Burn-out

Publié le par Marie-Christine ADAM

D'un bord à l'autre, chapitre IV  (extrait)

    Mes problèmes de santé s'enchaînent. Je perds seize kilos en quatre mois. Le diabète s'installe, l'hypertension également et je comprends pourquoi, depuis une année, un mal de tête m'accompagne au quotidien. Ma vue a fortement baissé et je dois coller mes yeux à ma feuille pour pouvoir lire ou écrire. Faire des phrases correctes m'est difficile, je confonds les mots, les noms des personnes, je n'arrive plus à me concentrer. Dans un état de tension extrême et dans un effort constant, je peux aussi rester plusieurs minutes vide, sans rien à l'esprit. Quand je parle, mon regard fixe un point, au loin, autre que mon interlocuteur, ce qui le conduit à regarder dans la même direction mais il n'y voit rien car il n'y a rien...

    Vouloir bien faire, s'efforcer que tout se passe pour le mieux, prendre soin des autres, oui, mais jusqu'où ? Par quel mécanisme mon corps est-il capable de donner l'alerte ? de dire "stop, moi aussi j'existe !". Mes relations professionnelles se réduisent au minimum, je suis épuisée et je me reproche de ne pas réussir à travailler comme avant.
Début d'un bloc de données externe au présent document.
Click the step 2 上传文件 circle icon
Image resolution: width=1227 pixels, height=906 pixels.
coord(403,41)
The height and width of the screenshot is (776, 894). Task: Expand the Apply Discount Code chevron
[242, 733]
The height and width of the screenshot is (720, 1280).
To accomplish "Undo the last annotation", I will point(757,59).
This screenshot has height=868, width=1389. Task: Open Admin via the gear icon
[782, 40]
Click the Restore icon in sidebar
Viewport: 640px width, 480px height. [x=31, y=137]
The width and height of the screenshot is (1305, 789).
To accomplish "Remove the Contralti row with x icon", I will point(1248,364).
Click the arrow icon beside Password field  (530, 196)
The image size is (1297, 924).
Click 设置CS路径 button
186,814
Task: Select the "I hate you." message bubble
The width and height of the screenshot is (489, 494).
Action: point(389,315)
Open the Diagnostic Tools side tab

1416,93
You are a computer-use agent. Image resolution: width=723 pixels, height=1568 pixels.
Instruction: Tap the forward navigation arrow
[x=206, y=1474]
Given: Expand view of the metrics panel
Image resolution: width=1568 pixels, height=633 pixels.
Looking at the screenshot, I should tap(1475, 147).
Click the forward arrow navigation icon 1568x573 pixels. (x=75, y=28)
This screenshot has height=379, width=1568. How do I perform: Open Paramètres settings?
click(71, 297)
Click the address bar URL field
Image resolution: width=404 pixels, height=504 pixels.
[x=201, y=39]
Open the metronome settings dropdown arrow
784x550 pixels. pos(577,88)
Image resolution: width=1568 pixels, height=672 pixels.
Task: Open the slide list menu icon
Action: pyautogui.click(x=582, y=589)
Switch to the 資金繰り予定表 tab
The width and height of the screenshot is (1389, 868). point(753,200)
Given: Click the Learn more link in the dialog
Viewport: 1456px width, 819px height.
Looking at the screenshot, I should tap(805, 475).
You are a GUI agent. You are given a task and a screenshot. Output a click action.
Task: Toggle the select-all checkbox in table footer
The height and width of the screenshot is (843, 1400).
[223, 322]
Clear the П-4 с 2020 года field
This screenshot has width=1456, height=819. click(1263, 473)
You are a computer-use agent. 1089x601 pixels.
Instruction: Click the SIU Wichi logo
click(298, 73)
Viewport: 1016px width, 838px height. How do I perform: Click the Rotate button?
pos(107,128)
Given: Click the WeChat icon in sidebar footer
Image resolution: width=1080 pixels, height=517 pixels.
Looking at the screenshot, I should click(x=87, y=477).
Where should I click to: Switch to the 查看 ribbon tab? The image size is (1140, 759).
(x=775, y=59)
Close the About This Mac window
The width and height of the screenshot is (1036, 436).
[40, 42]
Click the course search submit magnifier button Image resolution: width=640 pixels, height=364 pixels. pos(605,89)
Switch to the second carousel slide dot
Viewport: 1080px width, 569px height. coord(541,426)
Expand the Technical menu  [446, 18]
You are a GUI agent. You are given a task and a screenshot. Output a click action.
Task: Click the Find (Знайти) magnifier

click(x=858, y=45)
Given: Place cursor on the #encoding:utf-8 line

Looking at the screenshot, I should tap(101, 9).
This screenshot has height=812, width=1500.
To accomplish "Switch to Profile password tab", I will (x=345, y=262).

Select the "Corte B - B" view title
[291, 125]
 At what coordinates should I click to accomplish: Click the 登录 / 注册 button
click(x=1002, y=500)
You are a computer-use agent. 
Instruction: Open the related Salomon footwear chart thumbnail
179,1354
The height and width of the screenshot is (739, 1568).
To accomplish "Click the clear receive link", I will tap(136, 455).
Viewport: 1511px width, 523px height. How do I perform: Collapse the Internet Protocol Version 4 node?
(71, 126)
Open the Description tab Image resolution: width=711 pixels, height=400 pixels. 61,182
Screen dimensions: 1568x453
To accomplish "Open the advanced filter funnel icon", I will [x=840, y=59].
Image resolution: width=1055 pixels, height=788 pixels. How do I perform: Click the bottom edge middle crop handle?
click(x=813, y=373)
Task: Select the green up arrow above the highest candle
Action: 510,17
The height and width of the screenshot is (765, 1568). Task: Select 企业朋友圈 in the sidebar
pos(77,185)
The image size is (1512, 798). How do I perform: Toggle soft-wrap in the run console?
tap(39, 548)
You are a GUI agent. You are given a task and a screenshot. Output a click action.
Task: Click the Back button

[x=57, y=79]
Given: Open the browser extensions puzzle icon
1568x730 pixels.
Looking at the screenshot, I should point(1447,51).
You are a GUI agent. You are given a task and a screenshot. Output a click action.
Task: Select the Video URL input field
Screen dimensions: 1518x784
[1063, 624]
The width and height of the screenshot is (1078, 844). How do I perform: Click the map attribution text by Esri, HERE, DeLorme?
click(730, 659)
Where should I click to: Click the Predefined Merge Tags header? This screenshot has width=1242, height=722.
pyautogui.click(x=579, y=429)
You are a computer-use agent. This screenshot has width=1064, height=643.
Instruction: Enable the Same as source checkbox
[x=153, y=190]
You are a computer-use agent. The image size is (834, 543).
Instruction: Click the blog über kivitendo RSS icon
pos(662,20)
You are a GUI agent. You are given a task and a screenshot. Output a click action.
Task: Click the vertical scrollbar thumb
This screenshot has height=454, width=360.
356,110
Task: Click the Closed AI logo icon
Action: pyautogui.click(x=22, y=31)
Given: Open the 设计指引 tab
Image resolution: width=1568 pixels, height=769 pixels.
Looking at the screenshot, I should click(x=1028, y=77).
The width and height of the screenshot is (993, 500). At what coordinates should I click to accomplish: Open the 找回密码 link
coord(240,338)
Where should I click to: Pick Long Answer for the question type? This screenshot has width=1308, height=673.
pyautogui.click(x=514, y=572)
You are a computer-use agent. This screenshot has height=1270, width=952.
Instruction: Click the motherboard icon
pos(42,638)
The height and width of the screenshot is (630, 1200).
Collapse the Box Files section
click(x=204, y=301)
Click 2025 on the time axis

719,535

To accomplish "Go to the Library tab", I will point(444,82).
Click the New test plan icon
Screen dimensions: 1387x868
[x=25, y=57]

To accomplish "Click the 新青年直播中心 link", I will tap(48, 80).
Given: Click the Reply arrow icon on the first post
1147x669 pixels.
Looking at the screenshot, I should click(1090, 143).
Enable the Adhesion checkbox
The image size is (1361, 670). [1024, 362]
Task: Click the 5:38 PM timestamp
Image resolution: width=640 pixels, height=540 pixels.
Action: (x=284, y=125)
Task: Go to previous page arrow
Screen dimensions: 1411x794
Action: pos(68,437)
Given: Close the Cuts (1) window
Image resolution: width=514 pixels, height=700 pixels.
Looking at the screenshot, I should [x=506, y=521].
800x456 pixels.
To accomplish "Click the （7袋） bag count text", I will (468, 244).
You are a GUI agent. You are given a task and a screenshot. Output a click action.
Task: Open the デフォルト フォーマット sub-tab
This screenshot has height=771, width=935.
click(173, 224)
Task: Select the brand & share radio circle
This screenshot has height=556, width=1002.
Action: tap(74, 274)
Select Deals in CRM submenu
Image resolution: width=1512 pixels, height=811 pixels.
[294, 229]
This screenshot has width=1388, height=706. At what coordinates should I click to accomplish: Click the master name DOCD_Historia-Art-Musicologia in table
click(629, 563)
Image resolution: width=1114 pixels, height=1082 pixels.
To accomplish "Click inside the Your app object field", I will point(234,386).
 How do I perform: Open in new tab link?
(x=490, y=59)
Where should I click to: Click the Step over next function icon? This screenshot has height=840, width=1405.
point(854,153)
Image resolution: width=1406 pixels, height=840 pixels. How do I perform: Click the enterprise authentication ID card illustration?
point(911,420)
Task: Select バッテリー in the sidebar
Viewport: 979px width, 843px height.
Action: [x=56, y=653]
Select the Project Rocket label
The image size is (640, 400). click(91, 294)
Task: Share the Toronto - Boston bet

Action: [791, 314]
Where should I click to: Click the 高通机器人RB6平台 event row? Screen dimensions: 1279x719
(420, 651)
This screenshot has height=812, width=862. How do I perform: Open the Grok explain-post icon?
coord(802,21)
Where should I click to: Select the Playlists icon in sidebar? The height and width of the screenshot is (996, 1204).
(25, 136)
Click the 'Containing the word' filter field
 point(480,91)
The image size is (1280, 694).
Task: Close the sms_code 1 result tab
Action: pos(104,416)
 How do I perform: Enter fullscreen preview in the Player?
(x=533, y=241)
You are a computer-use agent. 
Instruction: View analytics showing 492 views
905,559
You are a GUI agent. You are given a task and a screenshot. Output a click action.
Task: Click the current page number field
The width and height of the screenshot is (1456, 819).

Cela fait cinq ans que je ne dors que quatre heures par nuit, de deux à six heures. Jusqu'à présent, je ne m'en plaignais pas, bien au contraire.

    Aujourd'hui, j'appréhende d'ouvrir ma messagerie et d'y découvrir les dizaines de mails auxquels il me faut répondre au détriment d'autres choses. Les appels téléphoniques incessants, les réunions à organiser et à animer, les rapports à lire, les jeunes professionnels à accompagner, tout cela m'angoisse et m'agresse. J'ai l'impression de ne plus jamais être là où il faut et quand il le faut, d'être toujours dans le faire, dans l'urgence et de ne plus pouvoir penser. Prendre des décisions tout le temps devient insupportable. Apposer ma signature par délégation du Président est une responsabilité qui, désormais, me pèse. Etre responsable "de tout" également. J'ai l'impression que plus j'en fais plus on m'en demande, sans que cela inquiète qui que ce soit.Je trouve une certaine reconnaissance dans le retour de professionnels en interne et en externe et de la part d'élus mais cela ne me suffit plus pour tenir. Celle que je suis à l'intérieur regarde l'autre se confronter à l'extérieur, toujours dans l'effort, y arriver de moins en moins. A nouveau cette impression de l'enfance d'être divisée. Et dire qu'il y a encore quelques mois je m'épanouissais totalement dans mon travail.